## Complete the following
**A)** In the text on papal authority, why are the three articles of Faith declared by the councils not "additions to the creed"?
**B)** Give every article of Faith about Jesus Christ that the text on papal authority says the Church declared in three different councils.
**C)** In the text on papal authority, who sent Augustine and his monks to convert the country?

## Text segment
## START

How has this been possible? Simply and solely because God, Who promised that "the Spirit of Truth" (i.e., the Holy Ghost) "should abide with her for ever; and should guide her in all truth" (John xiv. 16, xvi. 12), keeps His promise. When our Lord promised to "be with" the teaching Church, in the execution of the divine commission assigned to it, "always" and "to the end of the world," that promise clearly implied, and was a guarantee, first, that the teaching authority should exist indefectibly to the end of the world; and secondly, that throughout the whole course of its existence it should be divinely guarded and assisted in fulfilling the commission given to it, viz., in instructing the nations in "all things whatsoever Christ has commanded," in other words, that it should be their infallible Guide and Teacher.

Venerable Bede, speaking of the conversion of our own country by Augustine and his monks, sent by Pope Gregory the Great, says: "And whereas he [Pope Gregory] bore the Pontifical power over all the world, and was placed over the Churches already reduced to the faith of truth, he made our nation, till then given up to idols, the Church of Christ" (Hist. Eccl. lib. ii. c. 1). If we will but listen to the Pope now, he will make it once again "the Church of Christ," instead of the Church of the "Reformation," and a true living branch, drawing its life from the one vine, instead of a detached and fallen branch, with heresy, like some deadly decay, eating into its very vitals.





FOOTNOTES:

[3] No Pope, no matter what may have been his private conduct, ever promulgated a decree against the purity of faith and morals.







CHAPTER II.ToC

THE POPE'S GREAT PREROGATIVE.


The clear and certain recognition of a great truth is seldom the work of a day. We often possess it in a confused and hidden way, before we can detect, to a nicety, its exact nature and limitations. It takes time to declare itself with precision, and, like a plant in its rudimentary stages, it may sometimes be mistaken for what it is not—though, once it has reached maturity, we can mistake it no longer. As Cardinal Newman observes: "An idea grows in the mind by remaining there; it becomes familiar and distinct, and is viewed in its relations; it leads to other aspects, and these again to others.... Such intellectual processes as are carried on silently and spontaneously in the mind of a party or school, of necessity come to light at a later date, and are recognised, and their issues are scientifically arranged." Consequently, though dogma is unchangeable as truth is unchangeable, this immutability does not exclude progress. In the Church, such progress is nothing else than the development of the principles laid down in the beginning by Jesus Christ Himself. Thus—to take a simple illustration—in three different councils, the Church has declared and proposed three different articles of Faith, viz., that in Jesus Christ there are (1) two natures, (2) two wills, and (3) one only Person. These may seem to some, who cannot look beneath the surface, to be three entirely new doctrines; to be, in fact, "additions to the creed". In sober truth, they are but expansions of the original doctrine which, in its primitive and revealed form, has been known and taught at all times, that is to say, the doctrine that Christ is, at once, true God and true Man. That one statement really contains the other three; the other three merely give us a fuller and a completer grasp of the original one, but tell us nothing absolutely new.

## END

## Dataset
## START

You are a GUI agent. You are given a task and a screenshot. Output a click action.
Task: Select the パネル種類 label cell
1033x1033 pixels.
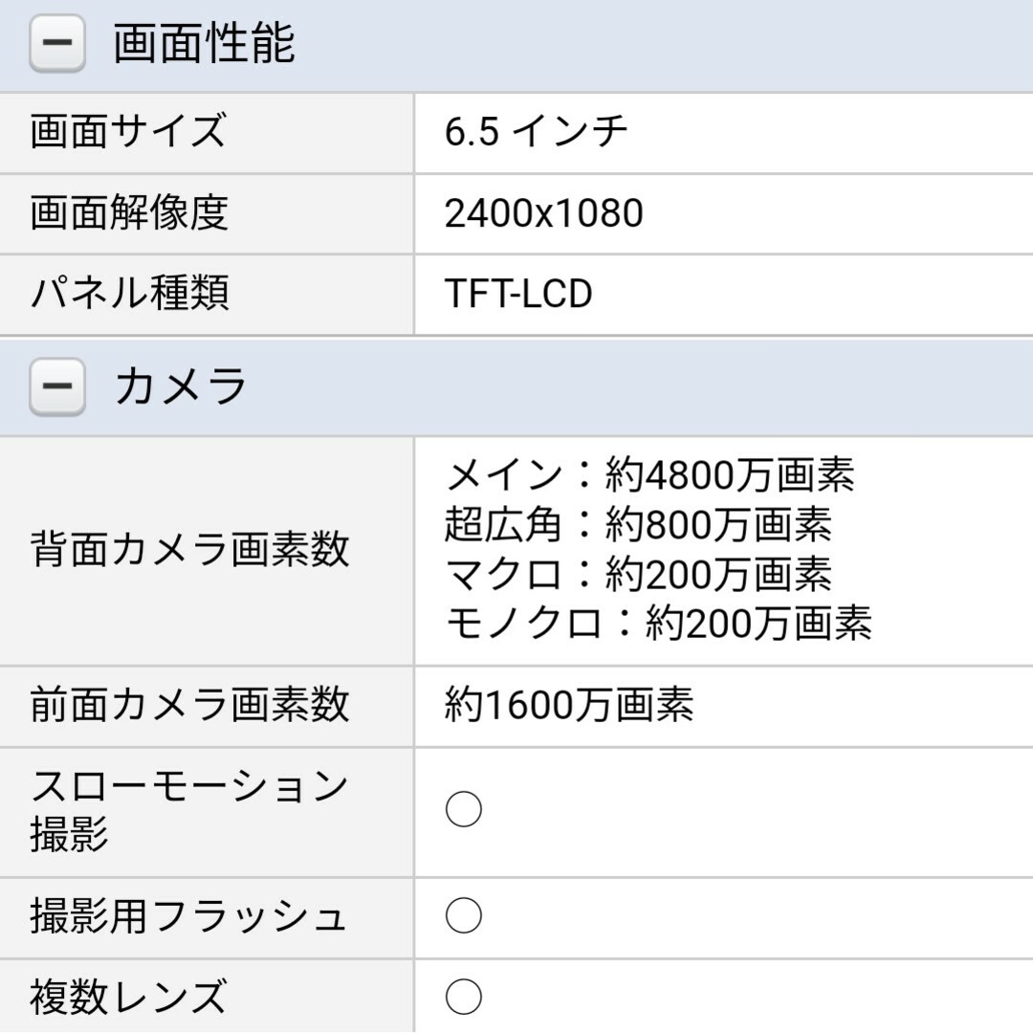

## END
## START

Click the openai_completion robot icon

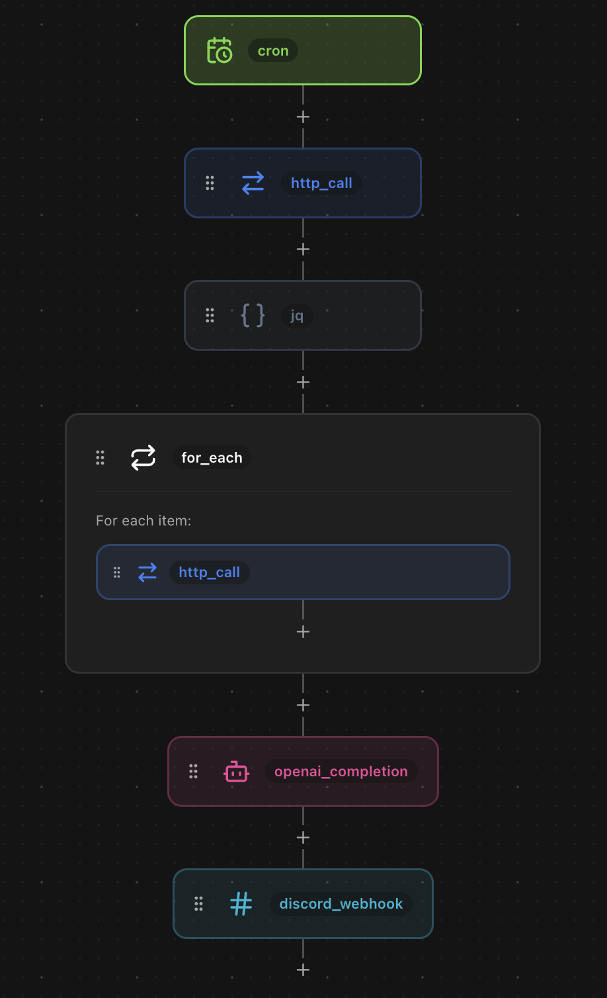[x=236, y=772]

## END
## START

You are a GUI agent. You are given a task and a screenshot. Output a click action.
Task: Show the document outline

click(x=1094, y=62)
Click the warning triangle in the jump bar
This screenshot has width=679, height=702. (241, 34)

## END

## Solved problems
**A)** They are expansions of the original doctrine that Christ is at once true God and true Man, which has been known and taught at all times. That one statement contains the other three. The three give a fuller grasp of it but tell nothing absolutely new.

**B)**
- Two natures
- Two wills
- One only Person

**C)** Pope Gregory the Great.